In Central Asia, the belief in Taniri began to spread first in the 3rd century B.C., with the advent of the people of Jundi led by the ruling tribe Aryn (Argyn), during the emergence of the Parthian kingdom and in the 2nd century B.C., when under the support of the Chinese Empire Central Asia was conquered by the tribe Yuezhi-Oshak or people of a small princedom, which left the territory of today's Xinjiang. The latter established the Wusun Empire in Central Asia, whose name under the influence of Russian historians went down in history as the Kushan Kingdom. Thus, the Parthian kingdom lost Central Asia, retaining only the territory of present-day Iran and Transcaucasia. That is why the main state forming nation of the Parthian kingdom became Iranians, whose folk beliefs prevailed over those of the Arinshak (Argyn) tribe of new rulers. As is known, part of Yuezhi-Oshak also conquered the territory of modern Tajikistan, creating there an independent principality of Tokharistan.

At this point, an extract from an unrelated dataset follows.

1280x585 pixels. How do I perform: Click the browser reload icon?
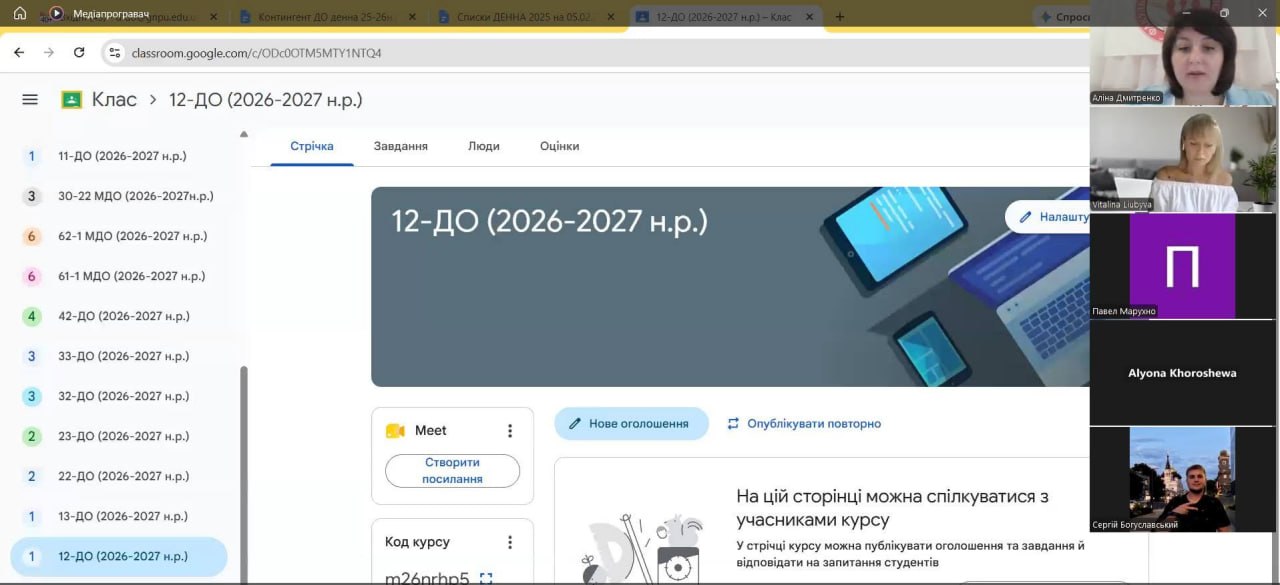tap(79, 52)
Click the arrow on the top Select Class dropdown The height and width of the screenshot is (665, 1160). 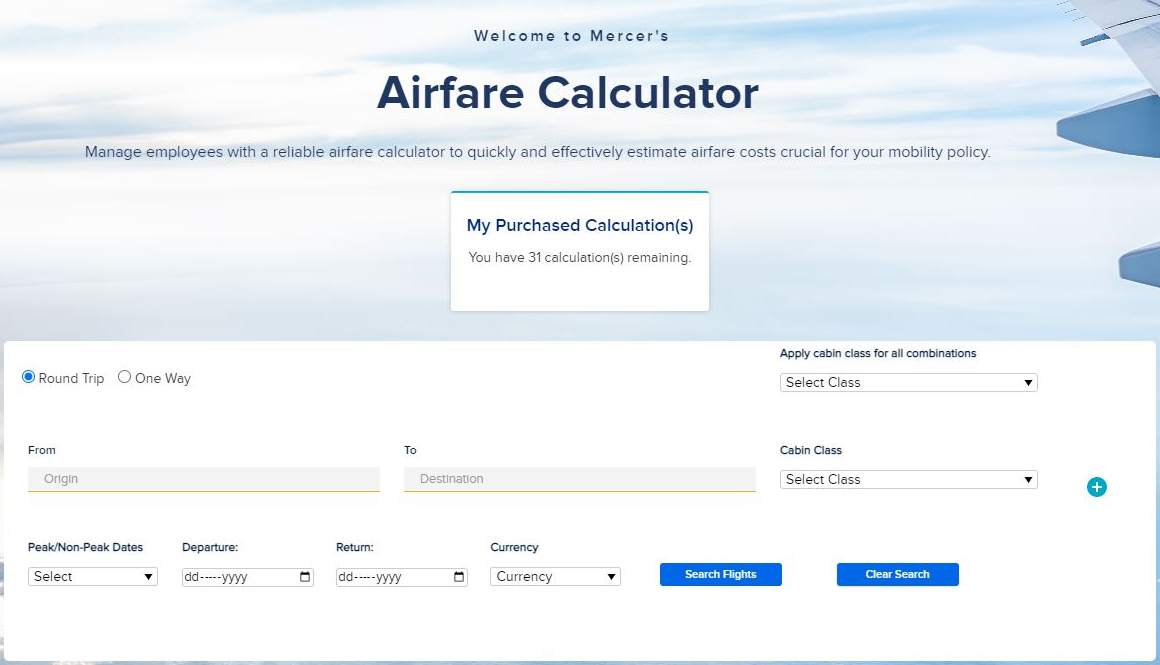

In II century B.C., the Chinese empire considerably strengthened. The Chinese abandoned the Tian faith and moved first to Confucianism, and later most of them converted to Buddhism. Most likely, closer to the II-IV centuries Buddhism spread on the territory of Wusun Empire, which was in close relations with the Chinese Empire. 

 Under Emperor U-di (140-87 B.C.) another philosophy was adopted - restored and reformed Confucianism, which became the dominant official ideology instead of discredited legionism with its rigid norms and inhuman practices. At the same time Buddhism is strengthening its position here - tens of thousands of monasteries with more than 2 million monks have been built in the north and south. History of China  

The belief in Taniri again spread in Central Asia only during the times of Rouran and the subsequent Turkic Khaganate. This belief in which there were some elements of Uniformity became convenient for fast transition of Turkic peoples of Central Asia and modern Kazakhstan to Islam in VIII-IX centuries AD.